Karlamilyi (Rudall River) NP - The Yandagooge Mysteries Revealed (To Darlsen Pinnacle from the west)

Tuesday, Nov 04, 2014 at 08:55


Thursday 11th July
Yandagooge Gap
Karlamilyi (Rudall River) NP

Our mission today was to scout into the Yandagooge Gap, that rugged gorge that slashes its way through the Throssell Ranges. Waiting for us less than four kilometres to the north-east lay Darlsen Pinnacle yet between us and it lay difficult, unexplored country that would test us and was capable of punishing the careless or inattentive. This would be an adventure indeed.

Why take the quads you ask? Quite simply this is not country you'd want to walk through. While beautiful to behold, it is harsh, uneven ground that’s challenging to negotiate and unforgiving to the unwary. Previous experience in the nearby Broadhurst Ranges, had taught both Alan and I just how unforgiving the environment can be. The maze of gorges and ravines easily confuse while the rocky country soon saps the strength of even the hardiest of adventurers. Every step requires concentration. The quads provide a fantastic, low impact platform for exploration giving the ability to cover distance, carry supplies and support sophisticated navigation equipment. Their use is not without risk but six years of use in this type of environment has taught us to value their ability to provide rapid movement through tough environments.

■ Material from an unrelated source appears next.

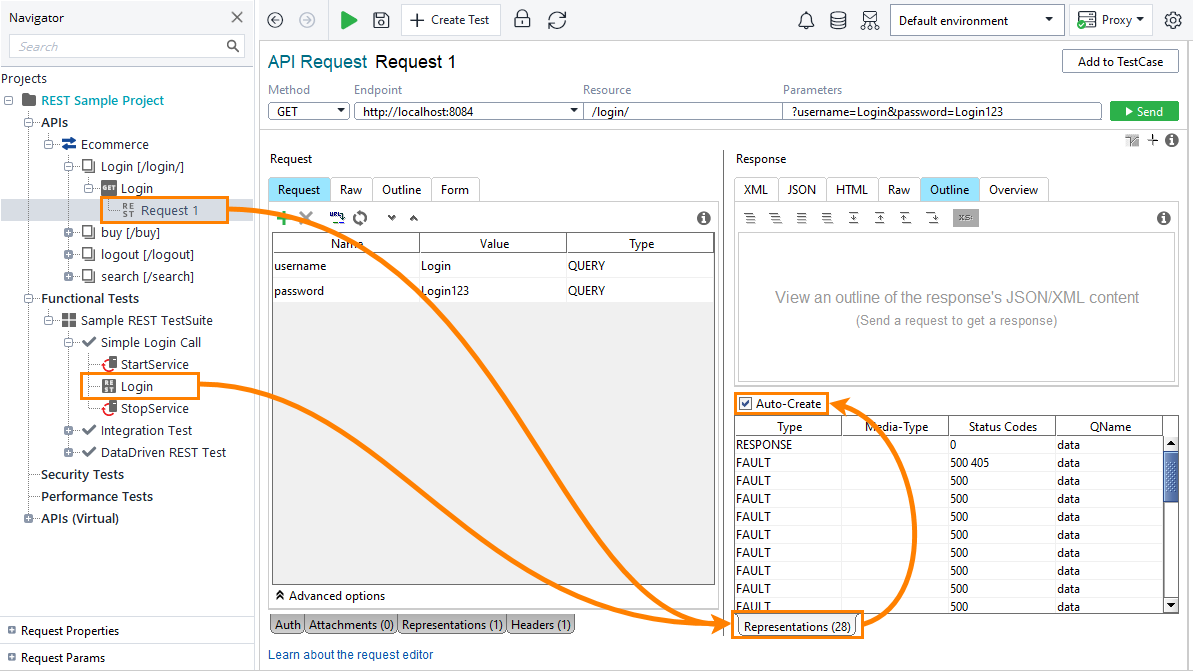This screenshot has height=671, width=1193.
Task: Open the Default environment dropdown
Action: point(1047,20)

Despite its wide, flat opening in the region of our camp, the Yandagooge Gap soon becomes a maze of hills, gorges and gullies. Picking our way over the first of the hills, the country became more challenging as we probed deeper. In many places, exposed ridges of jagged sandstone blocked our path. Whilst we attempted to avoid the worst of these, in many cases there was simply no choice but to tackle them head on exploited gaps in the rocky ridges that were often only just wide enough for the quads.

Laid down nearly a billion years ago, the sedimentary provenance of the Throssels was written upon the rocky cliff faces around us.Sandstone, conglomerate, siltstone, shale and veins of quartz in a multitude of sedimentary layers and colours. Red’s and whites dominate the colour palate with plates of red sandstone and sharp silicate schist protruding at all angles. In the deepest areas of the gorge, the deep clay soils are exposed with layers of shale and siltstone forming the bases of the creeks and long, shallow rock holes. The softer sediments often white, have been eroded at a faster rate than the harder sandstone forming caves and caverns. Where these layers have undermined the bluffs, huge slabs of sandstone have fallen, slamming down into the gorge leaving a trail of destruction behind them. In the high regions, areas of conglomerate are shot through with veins of quartz that rise out of the ground to form walls metres high, appearing almost man made at times as they marched across the hills.

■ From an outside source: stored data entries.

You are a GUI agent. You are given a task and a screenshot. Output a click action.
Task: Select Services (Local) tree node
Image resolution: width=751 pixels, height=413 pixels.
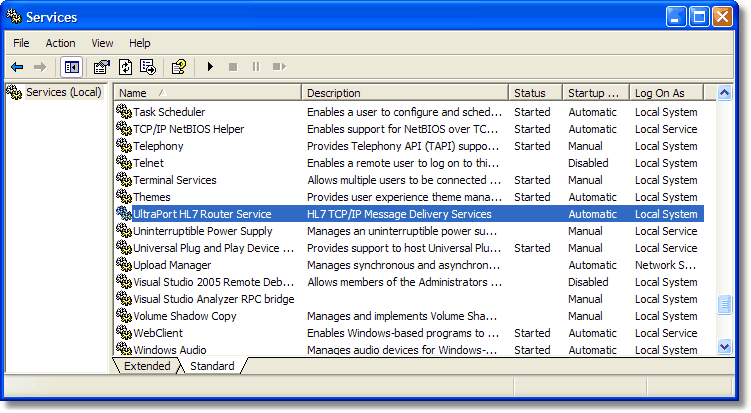(x=62, y=92)
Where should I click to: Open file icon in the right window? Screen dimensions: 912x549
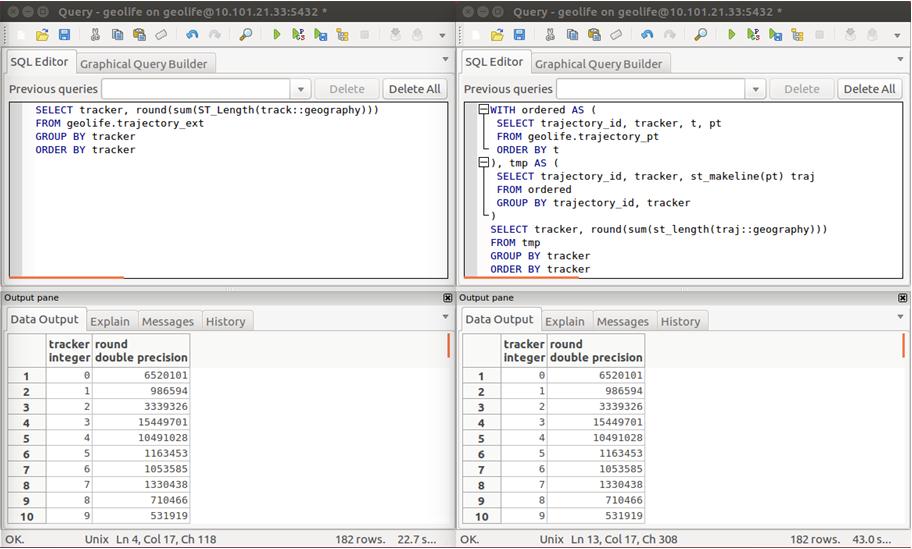coord(497,35)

Spinifex is the master of the flora out in the rocky soil, the prickly coverage often hiding the coarse nature of the underlying country. Along the creeks, acacia thrives, choking the water courses. The white trunked snappy gums also manage a foothold making some areas appear like a park. We weren’t fooled though. The landscape can change quickly with tumultuous weather events scouring deep gorges. It’s a timeless land but one that is in flux even now.

Much caution was needed in negotiating steep descents or traversing across treacherous slabs of schist. In many places, plates of schist protruded like rows of jagged teeth, waiting to tear at our tyres or an unfortunate rider. A roll over in this country would almost certainly result in serious injury or worse. We were simply amazing at just what obstacles the quads would climb although the confidence of the rider was did not always extend to the pillion. In many instances they were required to alight and walk down the obstacles, providing guidance from the ground where they could. At times, even the riders were forced to dismount and examine the route ahead to identify the safest route.

Over the years of pushing our quads through punishing environments, we have identified issues and spent a lot of time developing and perfecting protection solutions for the more vulnerable areas of the machines, in particular, the rubber CV boots, radiators and drive belts. We had manufactured purpose built guards which fitted over the suspension arms and protect the exposed pair of CV boots on each axle. These guards and the under body protection were taking an absolute pounding in this country though.

At one narrow pinch point in the gorge, we investigated the nearby creek. In a sheltered position nestled against a high cliff, we found magnificent pools of water. Our priority remained pushing through the interior of the gap so we didn't linger. The majority of the watershed of the Yandagooge gap flows to the north-east funnelling into a single main tributary called the Yandagooge Creek. Spilling out of the Throssells through a narrow, jagged gash, the creek rolls past Darlsen Pinnacle and flows out across the broad valley. For the next 31 kilometres it etches itself into the sandy country, its wide bed splitting the Throssell and Broadhurst ranges and joining the Coolbro Creek at the base of Pirkil Bluff. Only a few short kilometres later, any runoff that makes it this far is soon absorbed by the thirsty sands of the Great Sandy Desert.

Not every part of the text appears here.